Your basic modeled male put out about 77 more words per conversation than your basic modeled female did -- 808 vs. 731, or about 10% more. And independent of sex, each additional year of age was worth about 2.6 additional words per conversation, while each additional year of formal education was worth about 4.4 additional words. A light-hearted way to put this would be that being male is worth about 30 years of experience (76.9/2.58 = 29.8) or 18 years of formal education (76.9/4.37 = 17.6 ). In terms of word count in a 10-minute phone conversation, that is... [Emily Bender has written to warn me that irony is dangerous, and I risk having my numbers quoted by the BBC or the AP, along the lines of "From the point of view of verbal facility, being male is worth 30 years of practice or 18 years of formal education, according to research published this month". We'll see...]

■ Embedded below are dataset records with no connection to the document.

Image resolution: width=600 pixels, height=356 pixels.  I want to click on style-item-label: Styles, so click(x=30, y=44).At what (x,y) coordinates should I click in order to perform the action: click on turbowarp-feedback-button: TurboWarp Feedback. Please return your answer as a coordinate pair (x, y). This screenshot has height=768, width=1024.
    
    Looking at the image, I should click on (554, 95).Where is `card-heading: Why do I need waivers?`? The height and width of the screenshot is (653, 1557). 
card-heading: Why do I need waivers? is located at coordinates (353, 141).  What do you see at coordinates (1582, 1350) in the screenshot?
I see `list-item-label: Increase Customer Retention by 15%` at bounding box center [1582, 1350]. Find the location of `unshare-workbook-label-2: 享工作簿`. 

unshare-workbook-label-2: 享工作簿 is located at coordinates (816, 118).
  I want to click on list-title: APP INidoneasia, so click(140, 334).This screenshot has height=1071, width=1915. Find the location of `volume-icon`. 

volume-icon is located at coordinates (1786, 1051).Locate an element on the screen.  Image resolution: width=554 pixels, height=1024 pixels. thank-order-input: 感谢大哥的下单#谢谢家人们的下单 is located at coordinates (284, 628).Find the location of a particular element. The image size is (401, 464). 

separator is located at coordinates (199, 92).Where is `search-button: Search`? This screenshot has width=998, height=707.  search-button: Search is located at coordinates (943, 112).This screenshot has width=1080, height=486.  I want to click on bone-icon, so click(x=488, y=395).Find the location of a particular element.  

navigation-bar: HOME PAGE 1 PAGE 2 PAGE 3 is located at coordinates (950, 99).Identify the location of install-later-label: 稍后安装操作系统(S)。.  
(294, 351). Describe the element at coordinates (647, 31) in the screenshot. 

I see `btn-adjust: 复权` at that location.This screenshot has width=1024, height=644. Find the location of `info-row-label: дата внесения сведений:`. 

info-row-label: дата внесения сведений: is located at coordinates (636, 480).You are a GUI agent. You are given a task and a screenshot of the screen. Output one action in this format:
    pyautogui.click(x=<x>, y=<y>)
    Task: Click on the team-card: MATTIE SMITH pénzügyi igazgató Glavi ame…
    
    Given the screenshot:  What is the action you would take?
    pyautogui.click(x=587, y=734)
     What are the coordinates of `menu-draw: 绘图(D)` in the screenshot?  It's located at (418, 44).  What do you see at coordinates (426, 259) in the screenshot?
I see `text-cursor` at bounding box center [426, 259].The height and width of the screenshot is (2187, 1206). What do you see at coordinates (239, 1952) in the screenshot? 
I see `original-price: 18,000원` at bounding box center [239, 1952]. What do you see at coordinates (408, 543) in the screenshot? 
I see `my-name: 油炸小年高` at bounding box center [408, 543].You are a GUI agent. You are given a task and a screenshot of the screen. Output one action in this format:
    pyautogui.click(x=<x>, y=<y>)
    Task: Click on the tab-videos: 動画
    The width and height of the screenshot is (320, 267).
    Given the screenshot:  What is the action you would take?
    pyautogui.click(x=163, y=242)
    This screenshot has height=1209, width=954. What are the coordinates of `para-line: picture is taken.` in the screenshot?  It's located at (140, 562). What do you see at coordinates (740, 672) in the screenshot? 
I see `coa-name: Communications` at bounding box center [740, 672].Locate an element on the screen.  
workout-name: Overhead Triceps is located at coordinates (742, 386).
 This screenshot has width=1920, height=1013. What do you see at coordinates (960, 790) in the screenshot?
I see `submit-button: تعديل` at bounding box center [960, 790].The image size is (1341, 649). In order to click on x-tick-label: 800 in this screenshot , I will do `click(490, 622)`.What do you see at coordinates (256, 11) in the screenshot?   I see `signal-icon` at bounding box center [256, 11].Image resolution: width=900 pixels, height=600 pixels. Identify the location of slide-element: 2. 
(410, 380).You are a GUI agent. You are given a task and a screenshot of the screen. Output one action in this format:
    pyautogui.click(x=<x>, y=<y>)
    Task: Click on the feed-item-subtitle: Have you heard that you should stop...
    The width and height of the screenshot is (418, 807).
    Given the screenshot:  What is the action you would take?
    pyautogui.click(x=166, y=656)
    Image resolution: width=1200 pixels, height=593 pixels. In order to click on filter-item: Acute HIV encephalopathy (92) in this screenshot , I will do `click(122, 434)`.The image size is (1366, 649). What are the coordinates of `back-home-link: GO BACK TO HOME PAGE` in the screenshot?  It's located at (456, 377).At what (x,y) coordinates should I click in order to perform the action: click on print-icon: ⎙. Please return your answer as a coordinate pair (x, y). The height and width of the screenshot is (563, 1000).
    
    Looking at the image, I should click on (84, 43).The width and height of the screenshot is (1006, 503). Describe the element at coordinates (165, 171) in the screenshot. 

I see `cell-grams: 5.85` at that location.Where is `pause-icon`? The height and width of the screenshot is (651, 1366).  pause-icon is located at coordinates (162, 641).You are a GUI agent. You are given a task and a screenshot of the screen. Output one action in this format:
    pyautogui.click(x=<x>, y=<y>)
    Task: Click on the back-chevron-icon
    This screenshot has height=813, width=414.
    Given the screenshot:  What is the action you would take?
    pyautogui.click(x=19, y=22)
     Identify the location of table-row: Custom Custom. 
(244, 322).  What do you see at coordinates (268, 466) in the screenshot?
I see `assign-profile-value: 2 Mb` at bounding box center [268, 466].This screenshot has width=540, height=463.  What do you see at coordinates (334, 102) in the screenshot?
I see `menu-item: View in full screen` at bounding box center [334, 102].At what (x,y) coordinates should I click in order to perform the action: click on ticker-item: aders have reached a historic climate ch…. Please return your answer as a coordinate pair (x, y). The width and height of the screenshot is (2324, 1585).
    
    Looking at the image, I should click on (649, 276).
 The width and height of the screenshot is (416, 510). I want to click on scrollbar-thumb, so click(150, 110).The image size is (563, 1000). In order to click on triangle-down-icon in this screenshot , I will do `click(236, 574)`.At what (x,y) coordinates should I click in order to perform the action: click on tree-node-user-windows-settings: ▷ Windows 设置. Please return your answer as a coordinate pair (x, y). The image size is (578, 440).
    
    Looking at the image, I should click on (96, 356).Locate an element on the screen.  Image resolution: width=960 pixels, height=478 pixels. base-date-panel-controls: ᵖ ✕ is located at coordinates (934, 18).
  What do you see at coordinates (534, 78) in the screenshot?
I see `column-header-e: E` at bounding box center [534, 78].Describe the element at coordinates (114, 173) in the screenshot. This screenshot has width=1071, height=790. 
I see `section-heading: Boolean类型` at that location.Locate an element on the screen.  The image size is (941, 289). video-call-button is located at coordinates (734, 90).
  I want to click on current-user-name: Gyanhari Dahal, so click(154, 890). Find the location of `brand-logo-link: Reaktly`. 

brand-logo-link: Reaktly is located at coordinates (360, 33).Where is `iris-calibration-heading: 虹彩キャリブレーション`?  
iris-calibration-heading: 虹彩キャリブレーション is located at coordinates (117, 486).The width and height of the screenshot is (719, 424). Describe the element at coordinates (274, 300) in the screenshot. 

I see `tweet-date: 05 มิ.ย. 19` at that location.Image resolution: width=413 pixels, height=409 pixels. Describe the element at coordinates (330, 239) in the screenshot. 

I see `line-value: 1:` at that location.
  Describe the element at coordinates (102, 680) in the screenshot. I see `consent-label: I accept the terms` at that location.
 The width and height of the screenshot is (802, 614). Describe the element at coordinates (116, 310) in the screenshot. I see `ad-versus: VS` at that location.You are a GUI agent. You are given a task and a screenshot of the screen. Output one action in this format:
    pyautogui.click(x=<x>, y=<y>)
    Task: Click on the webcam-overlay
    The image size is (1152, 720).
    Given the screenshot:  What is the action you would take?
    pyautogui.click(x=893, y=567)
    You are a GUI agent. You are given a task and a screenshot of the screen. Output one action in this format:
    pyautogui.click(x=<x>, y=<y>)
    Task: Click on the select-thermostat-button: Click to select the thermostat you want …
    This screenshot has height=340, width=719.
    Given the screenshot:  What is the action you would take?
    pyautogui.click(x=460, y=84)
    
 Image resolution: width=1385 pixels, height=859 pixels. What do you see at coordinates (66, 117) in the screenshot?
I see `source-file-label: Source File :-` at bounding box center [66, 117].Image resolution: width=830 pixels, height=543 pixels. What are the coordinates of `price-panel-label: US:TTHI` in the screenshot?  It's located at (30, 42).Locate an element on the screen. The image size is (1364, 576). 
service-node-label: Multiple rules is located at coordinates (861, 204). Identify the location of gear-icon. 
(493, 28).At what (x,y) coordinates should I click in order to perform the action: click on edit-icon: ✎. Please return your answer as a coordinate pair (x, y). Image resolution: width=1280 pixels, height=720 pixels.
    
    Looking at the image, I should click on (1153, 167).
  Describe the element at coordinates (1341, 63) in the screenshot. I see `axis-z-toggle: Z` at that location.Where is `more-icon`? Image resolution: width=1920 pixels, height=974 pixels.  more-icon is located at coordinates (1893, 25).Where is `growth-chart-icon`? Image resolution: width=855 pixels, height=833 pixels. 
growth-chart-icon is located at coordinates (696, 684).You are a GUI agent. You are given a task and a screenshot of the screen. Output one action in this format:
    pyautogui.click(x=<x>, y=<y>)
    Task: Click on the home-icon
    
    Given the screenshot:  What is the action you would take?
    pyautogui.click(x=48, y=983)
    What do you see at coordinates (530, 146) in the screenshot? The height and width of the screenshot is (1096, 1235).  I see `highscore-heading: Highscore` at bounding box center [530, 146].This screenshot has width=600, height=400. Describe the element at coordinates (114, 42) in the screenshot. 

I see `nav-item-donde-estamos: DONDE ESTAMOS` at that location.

Once again, young men talk like old women. But we already knew that, right?
Here's a boxplot to help you judge the size of the sex and education effects. The top and bottom of the box are the 75th and 25th percentiles; the whiskers extend out to the edges of the range, once some statistical outliers have been trimmed. The four boxes show males and females over the age of 25 with a high school education or less, vs. with a college degree or more. (The script also includes the code to generate this plot -- you can make your own plot for the sex and age effects...)
[Update -- several people, including Geoff Pullum, have copied me on email sent to Cinnamon Stillwell, clueing her in to the non-existence of the "science" confirming what she thinks everyone "knows", and to the contrary results of such studies as do actually exist. She hasn't responded yet, but in fact Steven Colbert has already scripted the response that I expect:
And on this show, on this show your voice will be heard... in the form of my voice. 'Cause you're looking at a straight-shooter, America. I tell it like it is. I calls 'em like I sees 'em. I will speak to you in plain simple English.And that brings us to tonight's word: truthiness.
Now I'm sure some of the Word Police, the wordanistas over at Webster's, are gonna say, "Hey, that's not a word." Well, anybody who knows me knows that I'm no fan of dictionaries or reference books. They're elitist. Constantly telling us what is or isn't true, or what did or didn't happen. Who's Britannica to tell me the Panama Canal was finished in 1914? If I wanna say it happened in 1941, that's my right. I don't trust books. They're all fact, no heart.
And in their hearts, everybody knows that "women talk more than men. A lot more." And blacks are lazy, jews are avaricious, celts are drunks, southerners are stupid... You can't fight truthiness -- or the pop psychology books that promote it. Don't be fooled by the long list of scientific-looking references -- The Female Brain and its ilk might be books that invoke the authority of science, but they're all heart, no fact.]